People don't always make decisions in a straight line, so I wanted an easy way to go back. This screen shows recently viewed projects in a simple grid so clients can revisit what they've already looked at and compare without starting over.

Thumbnails, titles, and pricing are all visible at a glance so it works more like a personal shortlist than a history log.
Recently viewed projects grid with thumbnails, titles, pricing, and duration

User Testing

Before handing anything off, I ran moderated usability tests with 5 participants to validate the key flows. Each session lasted about 20 minutes and followed a structured test guide. I tracked completion rate, error rate, time to success, and satisfaction level, then assigned severity ratings (1 = cosmetic, 4 = must fix) to prioritize what needed attention.

5Participants
8Tasks Tested
91%Completion Rate
20 minAvg.
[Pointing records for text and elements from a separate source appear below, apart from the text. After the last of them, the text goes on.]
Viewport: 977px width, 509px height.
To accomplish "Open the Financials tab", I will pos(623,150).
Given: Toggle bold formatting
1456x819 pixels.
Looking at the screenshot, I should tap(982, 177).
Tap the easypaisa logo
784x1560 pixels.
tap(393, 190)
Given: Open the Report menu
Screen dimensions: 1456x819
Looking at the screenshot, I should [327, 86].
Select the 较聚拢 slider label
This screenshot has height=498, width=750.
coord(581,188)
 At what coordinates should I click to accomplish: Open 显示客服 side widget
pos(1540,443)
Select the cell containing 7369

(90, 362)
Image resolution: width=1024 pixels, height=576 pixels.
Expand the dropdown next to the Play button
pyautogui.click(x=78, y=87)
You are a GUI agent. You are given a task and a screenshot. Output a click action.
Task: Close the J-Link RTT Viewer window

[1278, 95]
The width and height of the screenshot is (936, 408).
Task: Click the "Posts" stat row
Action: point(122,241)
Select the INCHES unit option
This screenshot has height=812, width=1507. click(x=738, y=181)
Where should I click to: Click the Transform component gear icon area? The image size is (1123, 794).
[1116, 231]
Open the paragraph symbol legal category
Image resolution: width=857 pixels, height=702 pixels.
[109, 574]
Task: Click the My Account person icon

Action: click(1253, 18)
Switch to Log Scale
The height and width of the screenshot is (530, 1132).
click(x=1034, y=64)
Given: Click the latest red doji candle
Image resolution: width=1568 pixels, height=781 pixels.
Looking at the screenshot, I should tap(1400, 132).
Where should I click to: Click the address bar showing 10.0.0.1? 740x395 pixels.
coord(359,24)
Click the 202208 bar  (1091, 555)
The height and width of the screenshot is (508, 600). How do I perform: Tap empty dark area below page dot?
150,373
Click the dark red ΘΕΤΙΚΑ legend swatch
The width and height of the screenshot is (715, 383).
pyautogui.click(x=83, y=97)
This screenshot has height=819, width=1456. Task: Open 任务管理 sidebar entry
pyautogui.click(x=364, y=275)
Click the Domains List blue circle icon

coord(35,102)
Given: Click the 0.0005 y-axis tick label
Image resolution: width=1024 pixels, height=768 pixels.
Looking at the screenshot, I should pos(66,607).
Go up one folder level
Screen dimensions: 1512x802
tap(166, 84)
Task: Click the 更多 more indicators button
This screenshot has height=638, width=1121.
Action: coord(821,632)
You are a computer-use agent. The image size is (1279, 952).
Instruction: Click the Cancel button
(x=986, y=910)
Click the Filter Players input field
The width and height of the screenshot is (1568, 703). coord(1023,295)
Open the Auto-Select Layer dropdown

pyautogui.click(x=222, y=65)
Session

Task Results

TaskU1U2U3U4U5Rate
Browse the project overview and identify what the project offers, who it's for, and the starting price.5/5
Review the project scope, expand a phase, and understand what's included before editing.4/5
Check the current team status and understand how many roles still need to be filled.5/5
Ask the project creator a question using the live chat or suggested prompts.4/5
Read reviews and determine if the creator is credible and trustworthy.5/5
Find and compare similar projects without losing your place.4/5
Complete the checkout flow and feel confident about the purchase decision.1/5
Understand the payment breakdown and refund policy before committing.4/5
Pass
Delayed
Failed

Key Findings

Severity 3Must Fix

Checkout Confidence

3 out of 5 users struggled with the checkout flow. Users wanted a review summary before final confirmation. We added a full review screen with scope, pricing, and team details before the commit step.

Severity 2Improve

Scope Navigation

1 user took extra time to locate the scope preview. We improved the "View Project Scope" label and added a visual indicator to draw attention to it.

Severity 1Cosmetic

Chat Discoverability

1 user initially missed the live chat entry point. We made the online status indicator more prominent and added a subtle pulse animation on first load.


Developer Handoff

I make sure developers understand every part of the interface. Every component has a master component with clearly defined variants, where all state management is laid out: default, hover, active, focused, and disabled states are all accounted for.

I prototype all key interactions so I can identify any missing states or edge cases before handoff. Then I organize every component variant side by side in a clean, structured layout so developers can reference them at a glance.

The design files are cleaned up and structured so the front-end functionality and detailed component architecture are immediately clear, no guesswork required.


Final Takeaways

This project taught me that making something work is only half the job. The other half is making people feel comfortable using it, especially when they're spending money and committing to a team. What started as "let's clean up this flow" turned into a full redesign. I'm glad we caught the problems before we shipped.

What I Learned

Just because something is functional doesn't mean it's reassuring.

If users don't trust the interface, it doesn't matter how well it works. Trust has to be designed in.

Users will always give better feedback than you expect, if you give them space to talk.

"Start Project" should never feel like a leap of faith.

What's Next

If I had more time (or dev resources), I'd love to explore:

Smart Invites

AI-powered team match suggestions based on role gaps and timeline.

Scope Simulation

Let users test changes before applying them.

Post-Checkout Invites

Let clients start with a core team, and fill in roles later without friction.

Saved Templates

Especially for agencies launching multiple projects at once.

All of these would keep building on the same idea: give users more information upfront so they can make better decisions faster. This project was never about adding features for the sake of it. It was about making the experience actually make sense.